I hope you’ve enjoyed random runners-up week. The regular countdown will resume over the weekend, picking up in the summer of ’86…

493. ‘Oh Julie’, by Shakin’ Stevens

Shaky’s back, the biggest selling British artist of the decade (!), with his third chart-topper in less than a year.

Oh Julie, by Shakin’ Stevens (his 3rd of four #1s)

1 week, 24th – 31st January 1982

While his first two #1s lent heavily (and happily) on the sounds of the 1950s, his third lends very heavily on the sounds of a German Bierfest. As, for better or for worse, there is a lot of accordion involved here. (Though according to folks who know better than me – i.e. Wikipedia – it is more Cajun than German. Just FYI)

It’s another short and sweet slice of retro rockabilly but, compared to ‘This Ole House’ and ‘Green Door’, Stevens has lost his edge. (Whatever ‘edge’ Shakin’ Stevens ever had – these things are all relative!) It’s very middle of the road, very schlager – which fits with the Bierfest vibe, I suppose – and just a little bit safe. He’s coasting here. Again, I’m not claiming that ‘Green Door’ was punk, or anything, but it was a fun moment of rock ‘n’ roll revival at the top of the charts. This isn’t.

‘Oh Julie’ improves after the midway point, when the guitars start to drown out the accordions and it starts to show the charms of his earlier hits. But it’s not quite enough. And again, Shaky gives it his all. He sells it like the seasoned pro he is. I’m getting Elvis, of course, and Orbison, but most of all Jerry Lee Lewis in this one. The way he oooohs, and then yelps the line honey don’t leave me alone… Pure Killer.
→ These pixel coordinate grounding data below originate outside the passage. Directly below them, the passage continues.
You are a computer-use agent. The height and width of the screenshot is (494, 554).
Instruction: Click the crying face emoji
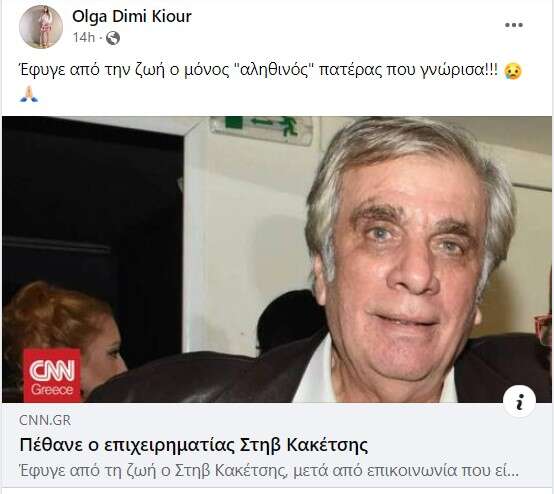(x=513, y=71)
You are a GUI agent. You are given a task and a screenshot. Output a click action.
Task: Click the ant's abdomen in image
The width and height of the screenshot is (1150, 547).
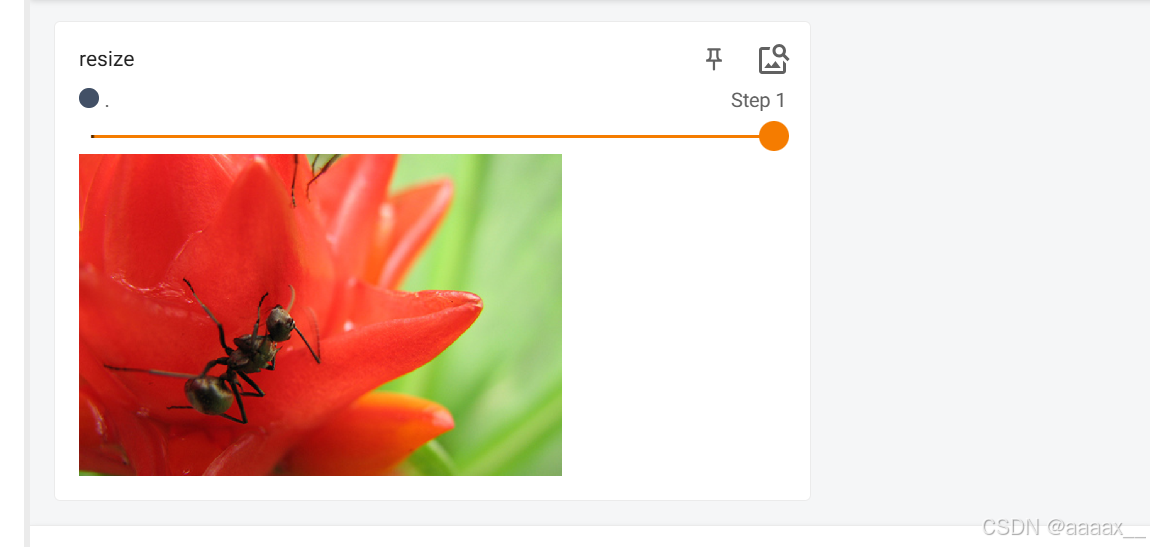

I had assumed that this must have been a cover of an oldie, as his first two #1s were, but no. It’s a Shaky original, and it is impressive how authentic this record sounds. I can’t hate it: it’s catchy, it’s well-performed, it’s thankfully short. But nor can I love it. And I feel this is another type of January hit… ‘The Land of Make Believe’ was a Christmas leftover that belatedly made the top; this is an early in the year release that, perhaps, sneaked a week at #1 without too much competition. Of course, stick a girl’s name in a song and you’ll always sell a few more copies – Julie joins Annie, Clair, Maggie May, Rosemary, Juliet, and quite a few others, in having a song written just for her.

I have no proof for these cynical theories, though. My apologies to Shaky if this turns out to have been his biggest-selling hit (apart from, you know, that other one). Either way, ‘Oh Julie’ was a hit across Europe. Stevens went on scoring Top 10 hits throughout the early to mid-eighties, but it’ll be a little while before he’s back with his final chart-topper. A song that British readers, at least, may have heard once or twice before…

483. ‘Green Door’, by Shakin’ Stevens

Proving that the British public can only remain serious for so long (three weeks, to be precise) here is Shakin’ Stevens knocking The Specials’ ‘Ghost Town’ off the top with another slice of old-style rockin’ and rollin’…

Green Door, by Shakin’ Stevens (his 2nd of four #1s)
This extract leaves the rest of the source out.